Reste que lui, rappelle-t-il tout de même à l’envi, a adhéré au RPR en 1998, bien avant ce qu’il nomme « la grande transhumance idéologique » de Laurent Wauquiez, passé de la droite sociale à une ligne droitière identitaire. Et ce jeudi, donc, à la filiation gaulliste.

« De Gaulle montre qu’on peut être patriote sans être identitaire », retoque Maël de Calan. « Le général a dit », ou le point Godwin de la droite, qui brandit parfois son grand Charles en argument d’autorité ultime. « Quand Nadine Morano affirme qu’elle veut inscrire les racines chrétiennes de la France dans la Constitution, je rappelle juste que le général l’a voulue laïque, démocratique et sociale », poursuit M. de Calan.

Le conseiller départemental du Finistère avait pourtant pris d’autres engagements en cette journée commémorative, notamment une séance photo à l’Agence France-Presse (AFP) qui, lâche-t-il sans complexe, « n’avait pas de photo de moi ». Il a finalement tout annulé pour filer à Colombey, passage obligé. « D’ailleurs, Florence Portelli [la troisième candidate] aurait dû venir », tacle-t-il.

Hors de question pour le représentant de l’ouverture dans l’élection interne d’abandonner l’héritage gaulliste à « une certaine partie de la droite ». Et le modéré de se modérer : « Que cette ligne identitaire existe à droite n’est pas un problème. Mais elle est en train d’étouffer toutes les autres. »

En attendant la sortie de Laurent Wauquiez

En témoigne la forêt médiatique qui lui préféra Laurent Wauquiez jusque dans l’église, à quelques minutes de la messe à la mémoire du général de Gaulle : caméras braquées sur le favori, installé sur les bancs réservés à la fondation. De l’autre côté de l’autel, Maël de Calan lève les yeux au ciel. « Il faut respecter les règles… » Seulement, en s’écartant du banc marche pieds des personnalités, le challenger s’est aussi privé des poignées de main venues y défiler, de l’abbé à la secrétaire d’Etat auprès de la ministre des armées.

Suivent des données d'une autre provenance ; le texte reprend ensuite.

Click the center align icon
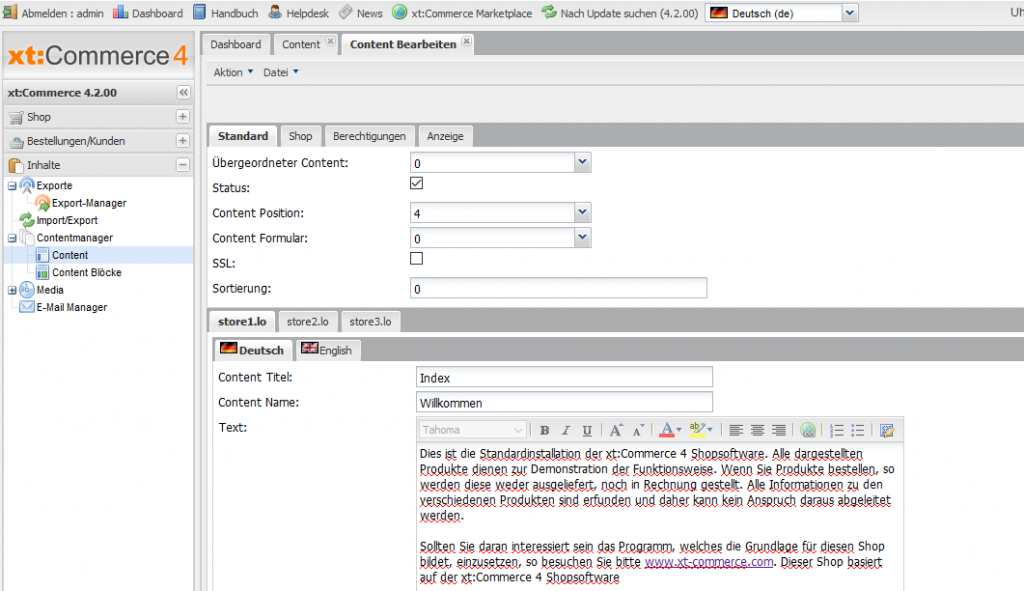Viewport: 1024px width, 591px height. pyautogui.click(x=758, y=430)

En attendant la sortie de Laurent Wauquiez sur le perron de la mairie, une journaliste l’interpelle tout de même, de loin :

« Vous restez un peu M. de Calan ?

– Oui oui ! »

Le juppéiste n’a que trop conscience du déficit de notoriété qu’il accuse. « Heureusement », tente-t-il de se rassurer, la campagne est encore longue jusqu’au premier tour, le 10 décembre. Il sait qu’il ne gagnera pas, mais refuse d’avance une place dans le futur exécutif d’un parti guidé par un berger droitier. « Peser en interne est plus important qu’être vice-président au chou farci », lance-t-il avant de critiquer ouvertement la « manière » Wauquiez : « Il est sans arrêt dans la surenchère de la transgression verbale. »

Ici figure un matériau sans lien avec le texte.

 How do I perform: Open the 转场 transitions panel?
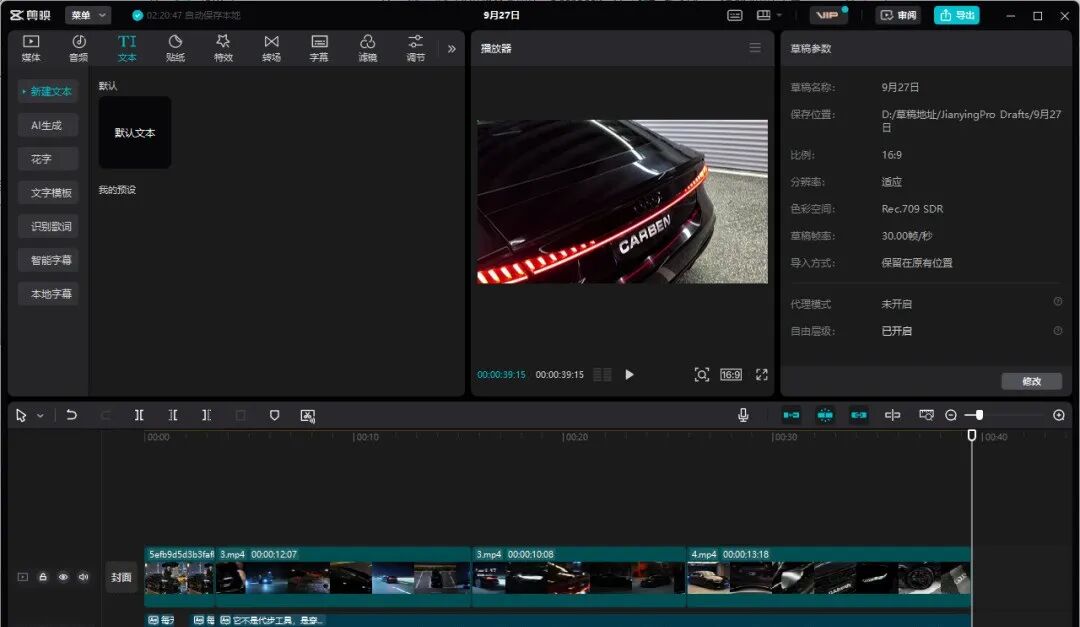(x=271, y=48)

Les ténors ont jeté l’éponge

Pour le moment, Maël de Calan recense ses troupes, en escomptant transformer chaque pourcent gagné en sièges réservés à sa sensibilité au sein du prochain bureau politique. L’entourage de M. Wauquiez n’est pas mécontent, lui non plus, de cette possibilité de compter ses adversaires. Avant même le dépôt des parrainages, certains racontaient espérer que le juppéiste les obtienne.

Et pour cause, le poids politique de l’aile modérée sera forcément moins lourd dans les urnes que si la ligne avait été portée par un ténor, comme Xavier Bertrand ou Valérie Pécresse, qui ont jeté l’éponge dès l’été. « Nous sommes peut-être minoritaires chez les adhérents, mais majoritaires dans l’électorat de droite », prévient M. de Calan.

S’il a pensé à rejoindre La République en marche du président Emmanuel Macron ? « On » lui a en tout cas proposé l’investiture aux dernières législatives. Il a refusé, et a été balayé par la vague macroniste dans la 4e circonscription du Finistère. Certains de ses proches ont, eux, choisi de sauter la marche macroniste, d’autres sont devenus « Constructifs ». Lui affirme n’en vouloir à personne. Du moins pas pour leurs départs. « Mais si vous partez, vous partez. Vous ne tirez pas sur l’ambulance. »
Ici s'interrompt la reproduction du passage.